Travail à faire ::
1: Réécrivez le passage de la critique de film qui commence par « La famille de » et s'arrête après « 25 dernières années. », en remplaçant « voiture » par « camionnette ».
2: Relevez les noms de tous les acteurs de La Ch'tite famille que cite la critique de film.

Texte d'étude ::

SE MOQUER DU PARLER D’UN PEUPLE: DE L’HUMOUR?
Petit mercredi soir au cinéma pour voir la comédie française La Ch’tite famille. À ma droite, un trio de femmes rit à gorge déployée pendant les bandes-annonces. Je me suis donc préparé mentalement à rester concentré pendant mon visionnement malgré le bruit. Pourtant, je n’ai pratiquement pas entendu mes voisines du reste de la soirée. Ça vous donne une bonne idée de la qualité de cette prétendue comédie...
Tout d’abord, quelques repères. Le mot «Ch’ti» - du titre du film - fait référence aux gens qui vivent dans l’extrême nord de la France, ainsi qu’à leur langue.
Une langue assez éloignée du français standard qui se caractérise notamment par la prononciation en «ch» des sons en «s». Et l’utilisation de nombreux mots que vous ne trouverez pas dans Le Robert.
Dany Boon - un monument comique en France qui tient ici le rôle titre en plus d’assurer la réalisation - est originaire du nord de la France. Dans ses films et dans ses spectacles, l’humoriste se paie très souvent la tête des Ch’tis. L’exemple le plus éloquent est le film
Bienvenue chez les Ch’tis. Lancée en 2008, l’oeuvre avait fait un tabac dans la Francophonie, devenant le film français ayant récolté le plus d’entrées de l’histoire.
Dix ans plus tard, Boon revient sur son sujet de prédilection dans ce qui, insiste-til, n’est pas une suite.
Et cette fois, le succès risque d’être beaucoup plus modeste...
RENIER SES RACINES
Valentin (Boon) et sa conjointe (Laurence Arné) sont deux des plus grands designers de meubles de la France.
Les bourgeois s’arrachent leurs (inconfortables, mais très tendance) créations et les médias les vénèrent.
Mais Valentin cache un secret. Officiellement, il est orphelin. Dans les faits, il renie depuis 25 ans sa modeste famille du nord de la France.
La famille de Valentin, elle, ne l’a toutefois pas oublié. Alors que le designer présente sa nouvelle collection à Paris, les Ch’tis débarquent à l’improviste, au grand désarroi de l’artiste, qui craint pour sa réputation.
Les choses prennent une tournure dramatique quand Valentin est heurté par une voiture. Souffrant d’une hémorragie cérébrale, il se réveille en pleine confusion, ayant tout oublié des 25 dernières années.
Le voilà donc à nouveau Ch’ti, avec son accent à couper au couteau et ses manières un peu rustres.
Alors que la mémoire lui revient peu à peu, Valentin est confronté à des choix difficiles. Acceptera-t-il d’honorer ses origines, quitte à saboter son couple et sa carrière?
DÉCEVANT ET OFFENSANT
Malgré une distribution pas piquée des vers (Boon, Arné et le grand Pierre Richard) et un budget digne d’un film américain, La
Ch’tite famille est une comédie boiteuse et un divertissement très moyen.

Données d'entrée ::

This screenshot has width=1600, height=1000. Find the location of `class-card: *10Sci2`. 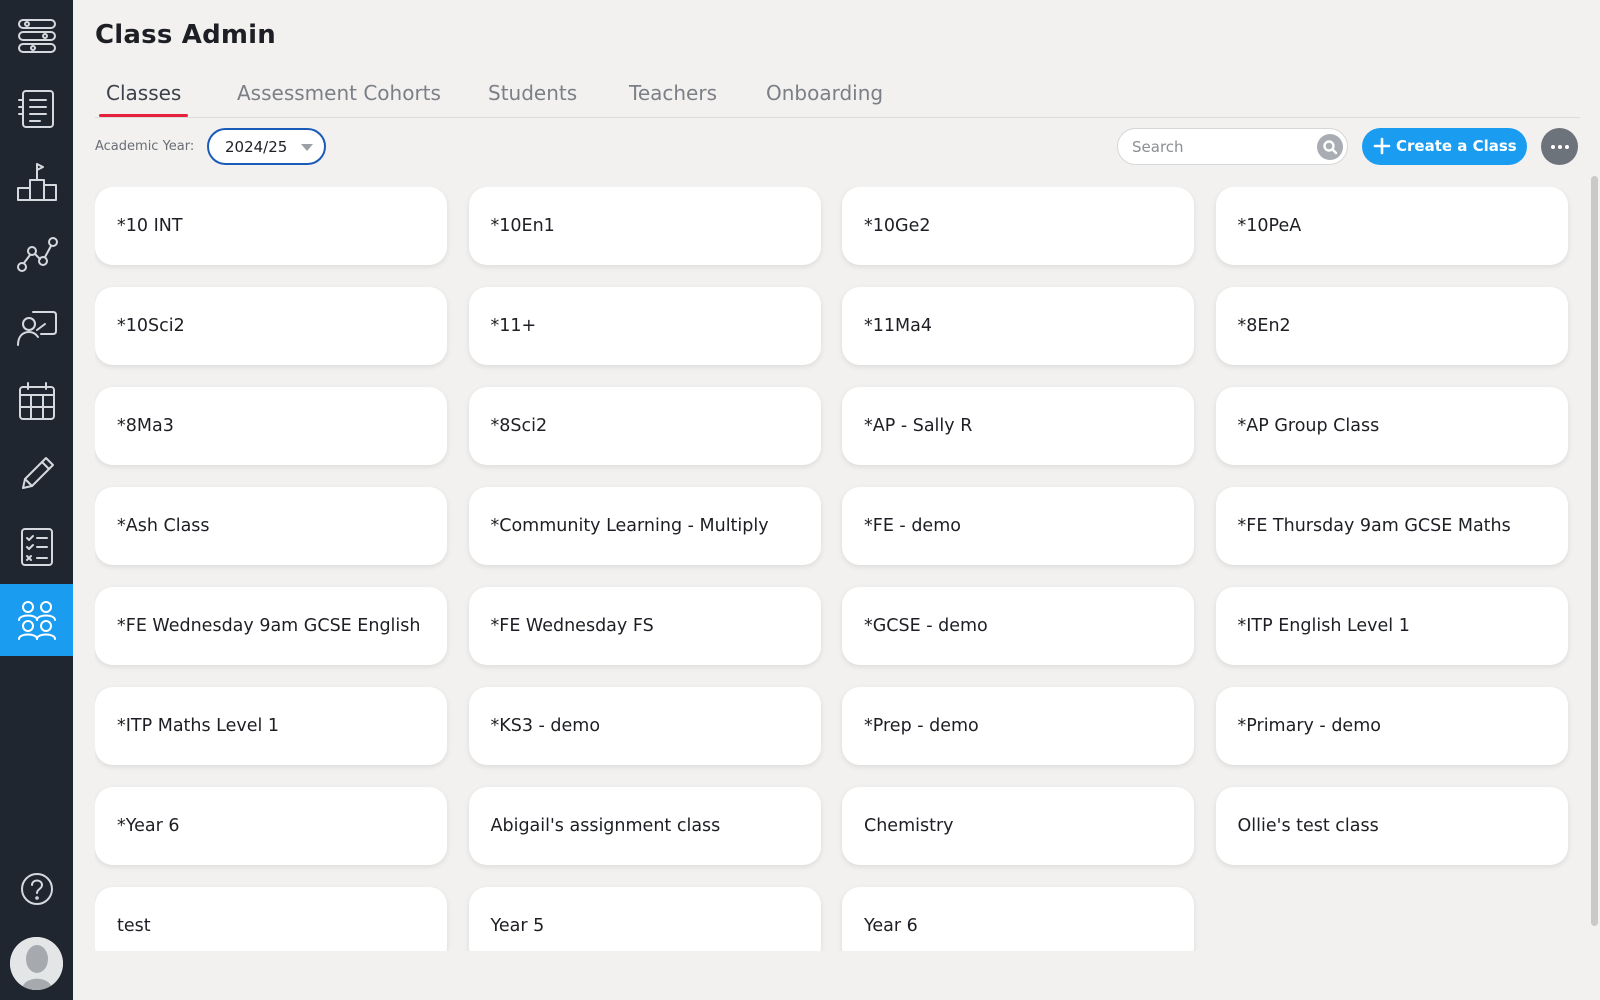

class-card: *10Sci2 is located at coordinates (271, 326). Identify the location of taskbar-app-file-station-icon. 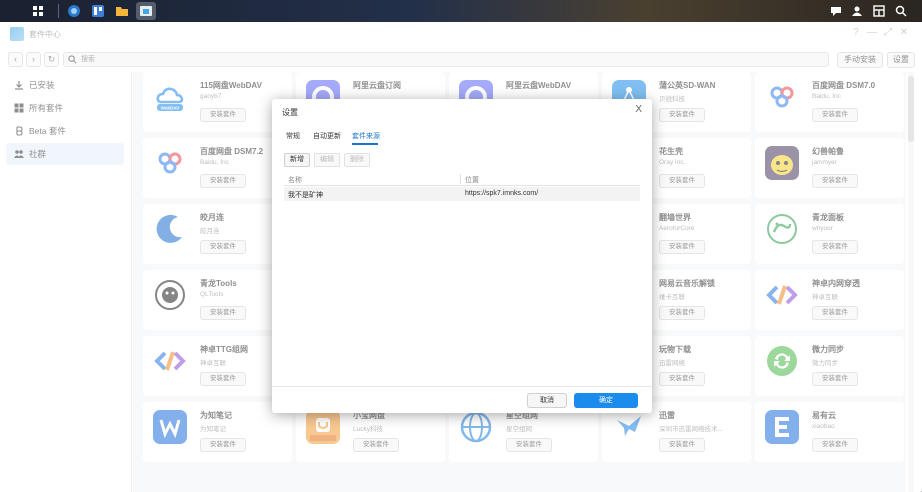
(122, 11).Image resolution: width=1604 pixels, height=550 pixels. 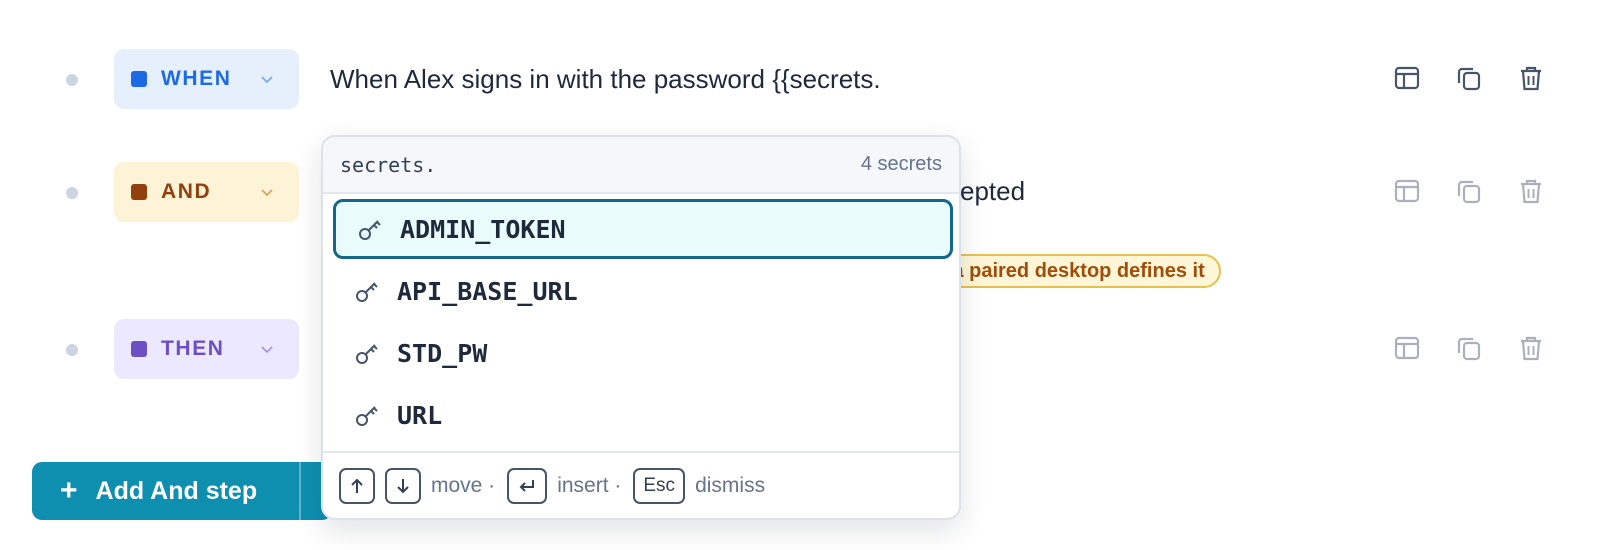 I want to click on esc-key: Esc, so click(x=660, y=486).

Corrigé ::
1:
La famille de Valentin, elle, ne l’a toutefois pas oublié. Alors que le designer présente sa nouvelle collection à Paris, les Ch’tis débarquent à l’improviste, au grand désarroi de l’artiste, qui craint pour sa réputation.
Les choses prennent une tournure dramatique quand Valentin est heurté par une camionnette. Souffrant d’une hémorragie cérébrale, il se réveille en pleine confusion, ayant tout oublié des 25 dernières années.

2: Dany Boon, Laurence Arné, Pierre Richard